● **TEXT EXCERPT**
By: Jeremy To
May 27, 2011
Ching Chang Ping Pong Chan Zhou and Jing. I wonder, if you had to take a guess, would you say that those random sounds and letter combinations are of Chinese origin? Well, you have guessed right. In fact, nowadays, with a population of over 1.3 billion Chinese in China alone, estimating to over 19% of the world's population (Wikipedia for the win!), it is no wonder that such sounds have become daily Chinese stereotypes in North America. So, when I heard I was reviewing the Thermaltake Jing, I raised an eyebrow. As you know, much of the staff here at APH Networks is Chinese. With this, a sense of pride comes when a manufacturer names a product that we can relate to. When the Jing was released, my main focus was not directed towards the product name however, but it was geared towards how it would compare against its loud brother. Actually, the Chinese character "Jing" simply means silence or quiet, and so today's heatsink review on the Thermaltake Jing takes on an entirely different approach from its older brother, the Thermaltake Frio. When Jonathan, my fellow colleague, reviewed the Frio back in April of 2010, the conclusion was made that the heatsink could be so obnoxiously loud, that it unfortunately made the unit not as practical for silent PC enthusiasts and overclockers alike. This time however, Thermaltake decided to tame the little shy brother, Jing, creating a smaller but hopefully more practical unit for the mass. Can the Jing beat its older brother with Kung-fu and other fu's? Scroll down to find out!
The Thermaltake Jing came to our offices the same time as several other Thermaltake products arrived for reviewing. Using UPS Standard, Thermaltake shipped everything from their American office down south in California. The corrugated brown package swiftly made its safe trip to our Calgary office without much harm. If you have not already noticed in several recent Thermaltake reviews, the packaging photo has been upside-down. What can I say? We here at APH Networks are always enthusiastic about new Thermaltake arrivals that we would rather open the goodies before doing the duties, haha. (No, that's only because you're reading this in Australia. -- Editor)
The design approach of the retail box for the Thermaltake Jing is quite pleasing to the eyes. As seen on some of the newer Thermaltake products, the retail packaging seems much more simple and refined. Placed on the front is the unit itself below its name, and the words "Silent by Design." The background composition on the box is made up of a blended combination of lush-green colors, which further demonstrates that Thermaltake is taking a large step in another direction -- hopefully for the better. On the bottom left corner are a series of icons indicating certain features of the unit. Around the rest of the box is where the specifications and other more detailed features and images of the unit are found.

● **GIVEN INFORMATION**
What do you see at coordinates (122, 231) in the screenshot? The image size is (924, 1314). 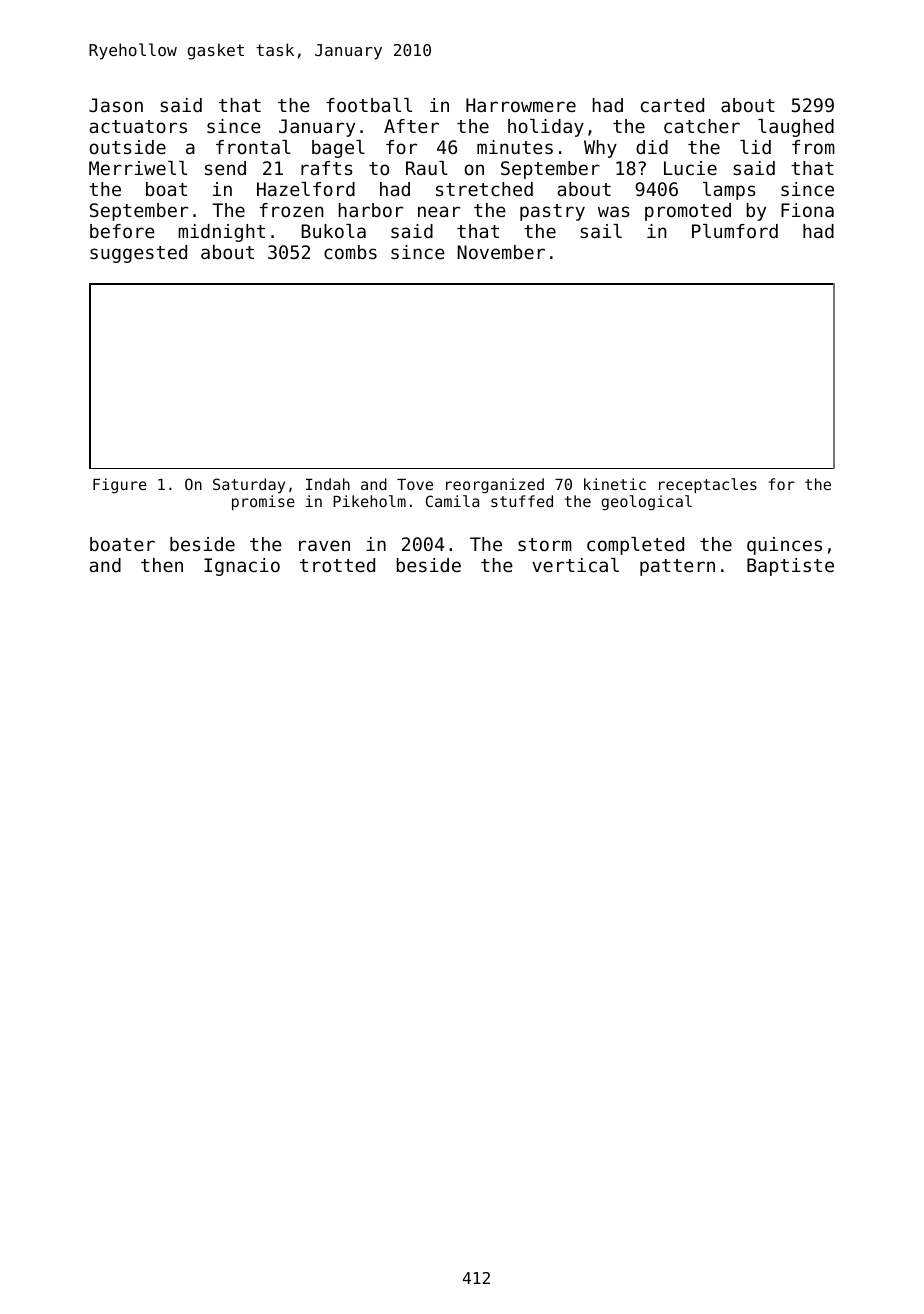 I see `before` at bounding box center [122, 231].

● **REQUIRED ACTIONS**
a – Rewrite the Thermaltake Jing review from "The Thermaltake Jing came" down to "Australia. -- Editor)", changing "Calgary" to "Edmonton".
b – According to the Thermaltake Jing review, what does the Chinese character "Jing" mean?
c – Write the next part of the Thermaltake Jing review, picking up after its last sentence.
The data after the Thermaltake Jing review has no connection to it.

● **SET OF ANSWERS**
a –
The Thermaltake Jing came to our offices the same time as several other Thermaltake products arrived for reviewing. Using UPS Standard, Thermaltake shipped everything from their American office down south in California. The corrugated brown package swiftly made its safe trip to our Edmonton office without much harm. If you have not already noticed in several recent Thermaltake reviews, the packaging photo has been upside-down. What can I say? We here at APH Networks are always enthusiastic about new Thermaltake arrivals that we would rather open the goodies before doing the duties, haha. (No, that's only because you're reading this in Australia. -- Editor)

b – Silence or quiet.

c –
Before we move on, let's briefly take a look at the features and specifications of the Thermaltake Jing, as obtained from the manufacturer's website and the product packaging:
Optimized cooling performance:
- Large Aluminum fins with five Φ6 heat-pipes offers good cooling capacity. It supports to OC 4.0G in i7 CPU.
- All nickel plated fins, copper base and heat-pipes for better heat transmission.
2 extremely silent 120mm VR fans, speed from 800~1300RPM:
- Ultra quiet operation with 16 dBA under minimum fan speed.
- Dual unique inhale-exhaust 120mm reverse fan design generates greater air flow to enhance thermal performance.
- Vibration-absorbent gaskets decrease noise while operation.
Universal Socket Compatibility & Accessory Package:
- All-in-one back-plate design for accelerated installation.
- Universal support: Intel socket LGA 1366/1156/775 and AMD socket AM2/AM2+/AM3.
- Superb thermal grease maximizes heat transfer.
- Compatibility: Intel LGA1366, LGA1155/1156, LGA775 & AMD AM2, AM2+, AM3
- Heatsink Dimension: 131(L) x 123(W) x 162(H) mm (with 2 Fans)
- Heatsink Material: Aluminum fins, Aluminum & Copper Base
- Heatpipe: 6mm(x5)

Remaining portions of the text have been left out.